Je scie avec une infinie lenteur, en tenant le panneau le plus ouvert possible afin de tendre la chaînette. Il me semble que la lame produit un bruit terrible. Je prie avec ardeur pour que la téloche couvre ce grignotement âpre. Me persuade que c’est le « qui-vive » qui amplifie la morsure de la lame ; qu’en fait, elle est ténue et se perd dans les déconnades du poste.
Au bout d’un instant la scie est engagée dans le métal du maillon.
Et alors, au plus intense de mon effort, un autre son retentit. Un crachotement sec.
Stupéfait, je sens un frelon contre ma tempe et, avec ahurissement, constate qu’un trou du diamètre d’une pièce de cinquante centimes vient d’être pratiqué dans le panneau de bois.
Heureusement que mes réflexes demeurent rapides, malgré l’état « comme ma queue » (dirait Gérard) dans lequel je stagne plus ou moins. Au sol ! Vite !
Bien m’en chope car trois autres bastos perforent la porte.
Je reste allongé à terre. Comme on dit puis dans les books à trois francs six pences : « un liquide chaud » ruisselle dans mon cou. Manifestement c’est pas ma période de chance ; j’aimerais prendre connaissance de mon horoscope établi par la jolie Elizabeth Teissier, voir ce qu’elle raconte cette semaine sur les Cancers du 1er décan. Doit y avoir une planète à la mords-moi-le-paf qui nous fait de l’ombre, je sens.

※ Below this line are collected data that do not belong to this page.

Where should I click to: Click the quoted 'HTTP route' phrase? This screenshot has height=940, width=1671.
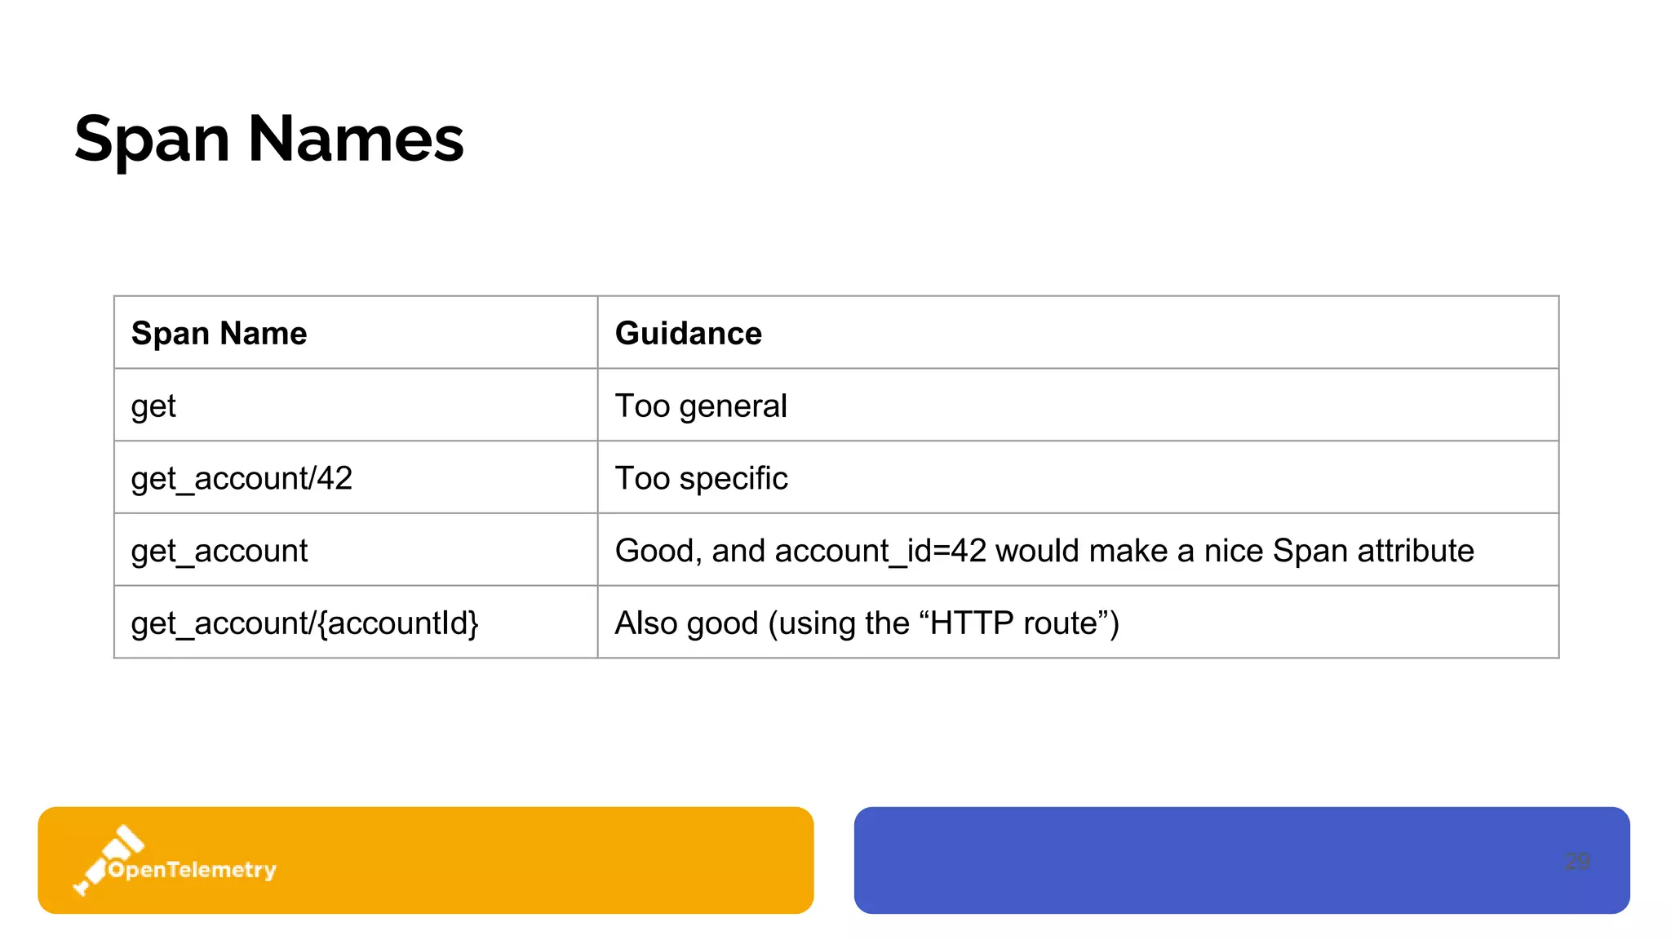click(1018, 623)

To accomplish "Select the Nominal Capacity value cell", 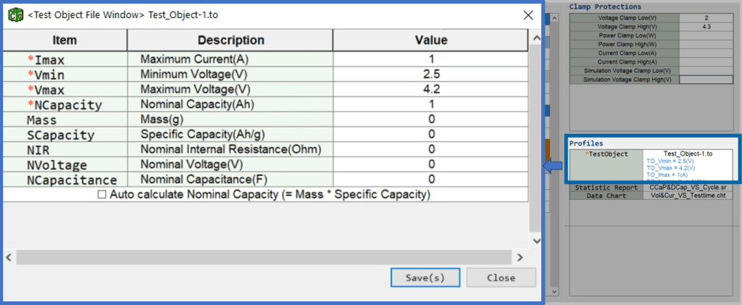I will [430, 104].
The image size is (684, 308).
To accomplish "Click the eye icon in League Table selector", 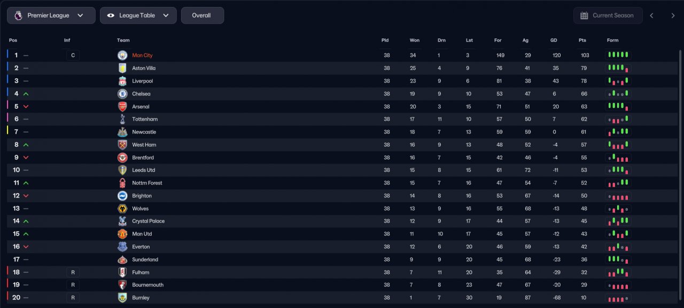I will point(111,15).
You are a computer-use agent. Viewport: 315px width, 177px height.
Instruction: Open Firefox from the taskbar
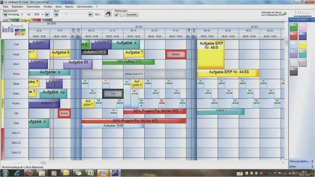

La porte est déponée, un rectangle de clarté tombe sur moi. Je m’astreins à ne pas broncher d’un poil de zob ! L’instant est aussi solennel que celui de ma première communion. Il est clair que quelqu’un a défouraillé de l’intérieur avec un tromblon équipé d’un silencieux. La maisonnette étant isolée, il en a rien à branler, ledit quelqu’un, de me finir d’une bastos dans le cigare. Au point où il en est, il aurait tort de se gêner, l’artiste équarrisseur.
Deux ombres se projettent près de moi, que je n’ai pas le temps d’admirer.
Une voix masculine dit :
— C’est ce salaud de flic !
— Il est mort ? demande une femme à la voix grave.

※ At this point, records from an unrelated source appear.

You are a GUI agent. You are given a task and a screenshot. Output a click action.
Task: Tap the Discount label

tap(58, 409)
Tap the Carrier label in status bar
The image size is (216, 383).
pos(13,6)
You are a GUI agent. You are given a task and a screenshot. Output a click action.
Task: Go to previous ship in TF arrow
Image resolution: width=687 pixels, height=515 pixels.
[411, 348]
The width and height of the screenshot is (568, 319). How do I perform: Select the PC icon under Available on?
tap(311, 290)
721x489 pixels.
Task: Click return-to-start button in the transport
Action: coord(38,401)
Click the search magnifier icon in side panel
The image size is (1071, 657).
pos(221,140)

— Peu importe ; avec celle que je vais lui mettre dans le cervelet, le doute sera dissipé.
Dis donc, Sana, te voilà prévenu, non ? C’est le moment de faire quelque chose de positif pour toi si tu as envie de passer Noël avec ta vieille maman. Ma main serre la crosse de l’ami Tu-tues. Putain ! Dans mon délabrement physique, j’oubliais d’ôter le cran de sûreté.
Le flingueur s’approche.
Allons, faut aller au charbon, mon pauvre Antoine ! Oublie tes souffrances, ta faiblesse et le reste !
Compte tenu de mon état, comme disait Charles Quint, ça s’opère plutôt bien. C’est ma fulgurance qui emporte le morcif car elle déconcerte mon « tueur », lequel me croyait out. Lorsqu’il a la présence d’esprit de lever son arme, c’est Messire Mézigue qui défouraille le premier. Il s’en biche deux very bioutifoules. Une dans le bras droit (et il en lâche son composteur), l’autre dans le baquet (ce qui va le gêner pour digérer le plat de lentilles contre lequel il a échangé son droit d’aînesse).
Il s’incline en avant. Ses lunettes à monture d’or choient sur les opus incertains qui essaient d’agrémenter le seuil. Je rampe pour m’emparer de son parabellum : une fort belle pièce d’artillerie, ma foi.
C’est en exécutant ce mouvement que le tournis me prend.
Mon dernier sentiment est un renoncement indicible. J’ai la certitude éperdue que tout ça est terriblement vain, stupide et sans conséquences notoires.